Traders who attempted commerce in Korea were more politely shown the door. The Korean government exchanged cordial welcome to the USS South America—the first official contact between the two nations—and repatriated shipwrecked U.S. sailors on several occasions. However, American ships had intervened repeatedly on behalf of the British during the Second Opium War, and the Korean government remained wary of their presence.
In 1867, the crew of a heavily armed U.S. ironclad steamship attempted to force the issue, while involved in the Taiping Rebellion and acts of piracy.
On August 9, 1866 it sailed from Tianjin, China under command of three Americans, including Captain Page and owner Preston. The crew also included Welsh missionary Robert Thomas, fifteen Chinese and Malaysian crewmen, and a British pirate. The ship’s hold was full of cotton, tin and glass. It was its owner’s ambition to open trade with a closed-off Korea.
The General Sherman began sailing up the Taedong River on August 16, its crew handing out Bibles and impressing Korean villagers along the way. Local officials repeatedly informed Captain Page he was not authorized to trade in Korea and should not proceeded further upriver, but the American sailed his vessel onward towards Pyongyang. Finally, regent Daewongun, believing the General Sherman to be a French ship seeking to avenge the deaths of Catholic priests, told Governor Park Gyu-su to inform the ship’s crew that they must either leave or die.
By then, the General Sherman had run aground, its crew having misjudged the depth of the river due to a temporary rain swell.

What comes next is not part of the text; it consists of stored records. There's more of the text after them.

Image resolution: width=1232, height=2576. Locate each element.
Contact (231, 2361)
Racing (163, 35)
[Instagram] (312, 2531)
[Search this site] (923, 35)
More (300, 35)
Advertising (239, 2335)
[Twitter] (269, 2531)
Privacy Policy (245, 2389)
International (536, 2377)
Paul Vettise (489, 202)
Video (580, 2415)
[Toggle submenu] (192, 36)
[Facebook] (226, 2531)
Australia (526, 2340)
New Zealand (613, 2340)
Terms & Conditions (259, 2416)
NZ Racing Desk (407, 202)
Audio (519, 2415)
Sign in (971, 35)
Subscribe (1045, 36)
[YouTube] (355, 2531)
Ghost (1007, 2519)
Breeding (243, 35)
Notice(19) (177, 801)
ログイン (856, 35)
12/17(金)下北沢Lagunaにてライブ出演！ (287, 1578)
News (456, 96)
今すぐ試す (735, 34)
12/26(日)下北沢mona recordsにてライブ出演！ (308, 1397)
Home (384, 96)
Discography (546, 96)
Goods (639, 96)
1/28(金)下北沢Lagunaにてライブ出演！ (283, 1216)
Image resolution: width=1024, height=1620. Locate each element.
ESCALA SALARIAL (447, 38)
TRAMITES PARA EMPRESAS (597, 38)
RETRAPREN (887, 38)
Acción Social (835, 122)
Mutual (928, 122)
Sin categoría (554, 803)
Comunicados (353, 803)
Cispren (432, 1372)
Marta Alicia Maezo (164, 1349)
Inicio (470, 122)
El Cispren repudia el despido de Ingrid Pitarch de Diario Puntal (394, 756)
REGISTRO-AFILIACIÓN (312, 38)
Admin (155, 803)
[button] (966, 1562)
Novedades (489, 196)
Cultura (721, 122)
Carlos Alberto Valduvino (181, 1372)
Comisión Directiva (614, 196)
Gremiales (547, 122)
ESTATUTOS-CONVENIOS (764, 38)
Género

On August 27, attempting to forage, the crew sent out a dinghy to which was intercepted by a junk carrying Yi Hyon-ik, the deputy of Governor Park, with two guards—all of whom were subsequently taken hostage by the boat’s crew. When Park attempted to negotiate for their release, the kidnappers demanded a ransom of rice, gold, silver and ginseng. A crowd of civilian onlookers grew so incensed they began pelting the vessel’s crew with arrows and stones and even hwajeon “fire arrow” rockets. In the ensuing chaos, Korean Sergeant Park Chongwun managed to hijack a dinghy and rescue Yi Hyon-ik. Meanwhile, the boat’s twelve-pound cannons began blasting the civilian crowd with shrapnel, killing seven.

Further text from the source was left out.